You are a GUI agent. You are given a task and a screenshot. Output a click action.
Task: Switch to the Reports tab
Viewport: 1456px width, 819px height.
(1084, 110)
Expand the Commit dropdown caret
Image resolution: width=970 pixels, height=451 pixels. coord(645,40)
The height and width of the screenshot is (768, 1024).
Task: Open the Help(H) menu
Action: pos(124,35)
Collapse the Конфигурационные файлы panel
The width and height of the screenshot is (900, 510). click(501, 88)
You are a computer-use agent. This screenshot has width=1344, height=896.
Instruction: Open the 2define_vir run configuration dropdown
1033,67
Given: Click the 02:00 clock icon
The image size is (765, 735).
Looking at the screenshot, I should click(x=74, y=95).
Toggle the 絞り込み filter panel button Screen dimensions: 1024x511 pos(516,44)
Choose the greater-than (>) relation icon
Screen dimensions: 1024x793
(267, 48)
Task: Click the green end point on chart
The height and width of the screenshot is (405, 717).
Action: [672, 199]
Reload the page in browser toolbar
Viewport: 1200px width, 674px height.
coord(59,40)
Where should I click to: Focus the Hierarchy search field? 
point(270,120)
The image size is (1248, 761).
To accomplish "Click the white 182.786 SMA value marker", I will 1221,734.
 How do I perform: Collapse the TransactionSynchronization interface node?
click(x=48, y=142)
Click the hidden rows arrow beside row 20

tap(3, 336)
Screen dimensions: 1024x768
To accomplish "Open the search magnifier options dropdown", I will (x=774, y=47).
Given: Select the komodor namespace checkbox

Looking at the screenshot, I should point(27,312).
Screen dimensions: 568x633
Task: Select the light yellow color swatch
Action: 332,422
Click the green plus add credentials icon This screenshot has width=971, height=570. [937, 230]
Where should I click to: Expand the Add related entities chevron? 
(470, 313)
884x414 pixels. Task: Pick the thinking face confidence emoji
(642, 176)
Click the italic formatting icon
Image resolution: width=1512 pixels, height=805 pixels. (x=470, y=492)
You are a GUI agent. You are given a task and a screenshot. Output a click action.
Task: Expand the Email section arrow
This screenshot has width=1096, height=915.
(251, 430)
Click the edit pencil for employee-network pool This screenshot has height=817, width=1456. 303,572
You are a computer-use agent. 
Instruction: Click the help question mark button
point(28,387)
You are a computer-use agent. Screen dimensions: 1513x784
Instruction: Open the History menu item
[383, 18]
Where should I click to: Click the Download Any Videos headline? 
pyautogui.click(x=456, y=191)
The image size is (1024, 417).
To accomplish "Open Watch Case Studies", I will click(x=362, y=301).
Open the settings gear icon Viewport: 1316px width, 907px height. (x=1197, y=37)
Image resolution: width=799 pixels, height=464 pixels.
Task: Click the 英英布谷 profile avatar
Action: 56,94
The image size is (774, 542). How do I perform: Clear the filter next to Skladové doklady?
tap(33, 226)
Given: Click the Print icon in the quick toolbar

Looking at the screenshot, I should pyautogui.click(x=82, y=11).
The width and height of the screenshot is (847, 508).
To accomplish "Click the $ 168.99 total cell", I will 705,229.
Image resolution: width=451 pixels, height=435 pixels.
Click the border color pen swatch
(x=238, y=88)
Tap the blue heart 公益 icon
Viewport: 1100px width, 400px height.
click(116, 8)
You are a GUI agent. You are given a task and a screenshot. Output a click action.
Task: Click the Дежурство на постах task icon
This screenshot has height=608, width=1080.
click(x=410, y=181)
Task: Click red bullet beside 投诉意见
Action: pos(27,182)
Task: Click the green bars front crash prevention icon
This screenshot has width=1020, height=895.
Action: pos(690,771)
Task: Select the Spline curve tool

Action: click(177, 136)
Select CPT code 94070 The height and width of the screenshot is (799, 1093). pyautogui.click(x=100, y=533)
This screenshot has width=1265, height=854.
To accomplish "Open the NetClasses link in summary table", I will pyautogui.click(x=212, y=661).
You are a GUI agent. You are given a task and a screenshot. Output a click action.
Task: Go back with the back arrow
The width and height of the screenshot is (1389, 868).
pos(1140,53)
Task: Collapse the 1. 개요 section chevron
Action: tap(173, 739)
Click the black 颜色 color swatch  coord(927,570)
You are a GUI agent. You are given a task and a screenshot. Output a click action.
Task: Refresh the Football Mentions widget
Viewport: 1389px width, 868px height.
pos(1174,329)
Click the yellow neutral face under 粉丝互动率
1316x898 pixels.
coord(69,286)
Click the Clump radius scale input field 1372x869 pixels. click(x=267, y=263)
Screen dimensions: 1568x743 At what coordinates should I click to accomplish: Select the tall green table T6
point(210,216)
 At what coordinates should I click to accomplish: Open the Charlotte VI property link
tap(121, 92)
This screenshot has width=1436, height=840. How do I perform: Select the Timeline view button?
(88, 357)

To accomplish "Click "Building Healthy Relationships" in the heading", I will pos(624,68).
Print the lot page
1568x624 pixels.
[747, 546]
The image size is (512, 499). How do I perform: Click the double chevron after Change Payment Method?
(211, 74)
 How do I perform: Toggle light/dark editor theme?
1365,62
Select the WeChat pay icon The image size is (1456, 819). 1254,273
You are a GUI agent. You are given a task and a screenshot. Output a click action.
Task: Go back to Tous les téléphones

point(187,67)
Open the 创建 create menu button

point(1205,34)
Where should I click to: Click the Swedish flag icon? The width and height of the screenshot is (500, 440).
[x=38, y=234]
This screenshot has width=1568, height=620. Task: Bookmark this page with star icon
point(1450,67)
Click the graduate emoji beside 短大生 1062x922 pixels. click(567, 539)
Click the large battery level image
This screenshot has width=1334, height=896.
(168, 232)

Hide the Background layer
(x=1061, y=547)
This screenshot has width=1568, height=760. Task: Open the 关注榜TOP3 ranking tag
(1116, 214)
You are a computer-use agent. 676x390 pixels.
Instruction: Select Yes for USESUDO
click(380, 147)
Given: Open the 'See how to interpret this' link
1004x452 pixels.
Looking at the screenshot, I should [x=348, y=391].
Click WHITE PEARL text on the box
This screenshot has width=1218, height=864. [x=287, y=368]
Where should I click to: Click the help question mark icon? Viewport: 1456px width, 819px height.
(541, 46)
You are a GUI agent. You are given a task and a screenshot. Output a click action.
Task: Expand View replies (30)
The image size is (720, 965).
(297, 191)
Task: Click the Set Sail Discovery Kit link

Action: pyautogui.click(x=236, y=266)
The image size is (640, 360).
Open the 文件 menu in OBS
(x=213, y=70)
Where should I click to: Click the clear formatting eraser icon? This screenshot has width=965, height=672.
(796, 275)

*REQUIREMENTS*. Retype all of the lines above exactly as they appear.

*RESULT BELOW*.
You are a GUI agent. You are given a task and a screenshot. Output a click action.
Task: Switch to the Reports tab
Viewport: 1456px width, 819px height.
(1084, 110)
Expand the Commit dropdown caret
Image resolution: width=970 pixels, height=451 pixels. coord(645,40)
The height and width of the screenshot is (768, 1024).
Task: Open the Help(H) menu
Action: pos(124,35)
Collapse the Конфигурационные файлы panel
The width and height of the screenshot is (900, 510). click(501, 88)
You are a computer-use agent. This screenshot has width=1344, height=896.
Instruction: Open the 2define_vir run configuration dropdown
1033,67
Given: Click the 02:00 clock icon
The image size is (765, 735).
Looking at the screenshot, I should click(x=74, y=95).
Toggle the 絞り込み filter panel button Screen dimensions: 1024x511 pos(516,44)
Choose the greater-than (>) relation icon
Screen dimensions: 1024x793
(267, 48)
Task: Click the green end point on chart
The height and width of the screenshot is (405, 717).
Action: [672, 199]
Reload the page in browser toolbar
Viewport: 1200px width, 674px height.
coord(59,40)
Where should I click to: Focus the Hierarchy search field? 
point(270,120)
The image size is (1248, 761).
To accomplish "Click the white 182.786 SMA value marker", I will 1221,734.
 How do I perform: Collapse the TransactionSynchronization interface node?
click(x=48, y=142)
Click the hidden rows arrow beside row 20

tap(3, 336)
Screen dimensions: 1024x768
To accomplish "Open the search magnifier options dropdown", I will (x=774, y=47).
Given: Select the komodor namespace checkbox

Looking at the screenshot, I should point(27,312).
Screen dimensions: 568x633
Task: Select the light yellow color swatch
Action: 332,422
Click the green plus add credentials icon This screenshot has width=971, height=570. [937, 230]
Where should I click to: Expand the Add related entities chevron? 
(470, 313)
884x414 pixels. Task: Pick the thinking face confidence emoji
(642, 176)
Click the italic formatting icon
Image resolution: width=1512 pixels, height=805 pixels. (x=470, y=492)
You are a GUI agent. You are given a task and a screenshot. Output a click action.
Task: Expand the Email section arrow
This screenshot has width=1096, height=915.
(251, 430)
Click the edit pencil for employee-network pool This screenshot has height=817, width=1456. 303,572
You are a computer-use agent. 
Instruction: Click the help question mark button
point(28,387)
You are a computer-use agent. Screen dimensions: 1513x784
Instruction: Open the History menu item
[383, 18]
Where should I click to: Click the Download Any Videos headline? 
pyautogui.click(x=456, y=191)
The image size is (1024, 417).
To accomplish "Open Watch Case Studies", I will click(x=362, y=301).
Open the settings gear icon Viewport: 1316px width, 907px height. (x=1197, y=37)
Image resolution: width=799 pixels, height=464 pixels.
Task: Click the 英英布谷 profile avatar
Action: 56,94
The image size is (774, 542). How do I perform: Clear the filter next to Skladové doklady?
tap(33, 226)
Given: Click the Print icon in the quick toolbar

Looking at the screenshot, I should pyautogui.click(x=82, y=11).
The width and height of the screenshot is (847, 508).
To accomplish "Click the $ 168.99 total cell", I will 705,229.
Image resolution: width=451 pixels, height=435 pixels.
Click the border color pen swatch
(x=238, y=88)
Tap the blue heart 公益 icon
Viewport: 1100px width, 400px height.
click(116, 8)
You are a GUI agent. You are given a task and a screenshot. Output a click action.
Task: Click the Дежурство на постах task icon
This screenshot has height=608, width=1080.
click(x=410, y=181)
Task: Click red bullet beside 投诉意见
Action: pos(27,182)
Task: Click the green bars front crash prevention icon
This screenshot has width=1020, height=895.
Action: pos(690,771)
Task: Select the Spline curve tool

Action: click(177, 136)
Select CPT code 94070 The height and width of the screenshot is (799, 1093). pyautogui.click(x=100, y=533)
This screenshot has width=1265, height=854.
To accomplish "Open the NetClasses link in summary table", I will pyautogui.click(x=212, y=661).
You are a GUI agent. You are given a task and a screenshot. Output a click action.
Task: Go back with the back arrow
The width and height of the screenshot is (1389, 868).
pos(1140,53)
Task: Collapse the 1. 개요 section chevron
Action: tap(173, 739)
Click the black 颜色 color swatch  coord(927,570)
You are a GUI agent. You are given a task and a screenshot. Output a click action.
Task: Refresh the Football Mentions widget
Viewport: 1389px width, 868px height.
pos(1174,329)
Click the yellow neutral face under 粉丝互动率
1316x898 pixels.
coord(69,286)
Click the Clump radius scale input field 1372x869 pixels. click(x=267, y=263)
Screen dimensions: 1568x743 At what coordinates should I click to accomplish: Select the tall green table T6
point(210,216)
 At what coordinates should I click to accomplish: Open the Charlotte VI property link
tap(121, 92)
This screenshot has width=1436, height=840. How do I perform: Select the Timeline view button?
(88, 357)

To accomplish "Click "Building Healthy Relationships" in the heading", I will pos(624,68).
Print the lot page
1568x624 pixels.
[747, 546]
The image size is (512, 499). How do I perform: Click the double chevron after Change Payment Method?
(211, 74)
 How do I perform: Toggle light/dark editor theme?
1365,62
Select the WeChat pay icon The image size is (1456, 819). 1254,273
You are a GUI agent. You are given a task and a screenshot. Output a click action.
Task: Go back to Tous les téléphones

point(187,67)
Open the 创建 create menu button

point(1205,34)
Where should I click to: Click the Swedish flag icon? The width and height of the screenshot is (500, 440).
[x=38, y=234]
This screenshot has width=1568, height=620. Task: Bookmark this page with star icon
point(1450,67)
Click the graduate emoji beside 短大生 1062x922 pixels. click(567, 539)
Click the large battery level image
This screenshot has width=1334, height=896.
(168, 232)

Hide the Background layer
(x=1061, y=547)
This screenshot has width=1568, height=760. Task: Open the 关注榜TOP3 ranking tag
(1116, 214)
You are a computer-use agent. 676x390 pixels.
Instruction: Select Yes for USESUDO
click(380, 147)
Given: Open the 'See how to interpret this' link
1004x452 pixels.
Looking at the screenshot, I should [x=348, y=391].
Click WHITE PEARL text on the box
This screenshot has width=1218, height=864. [x=287, y=368]
Where should I click to: Click the help question mark icon? Viewport: 1456px width, 819px height.
(541, 46)
You are a GUI agent. You are given a task and a screenshot. Output a click action.
Task: Expand View replies (30)
The image size is (720, 965).
(297, 191)
Task: Click the Set Sail Discovery Kit link

Action: pyautogui.click(x=236, y=266)
The image size is (640, 360).
Open the 文件 menu in OBS
(x=213, y=70)
Where should I click to: Click the clear formatting eraser icon? This screenshot has width=965, height=672.
(796, 275)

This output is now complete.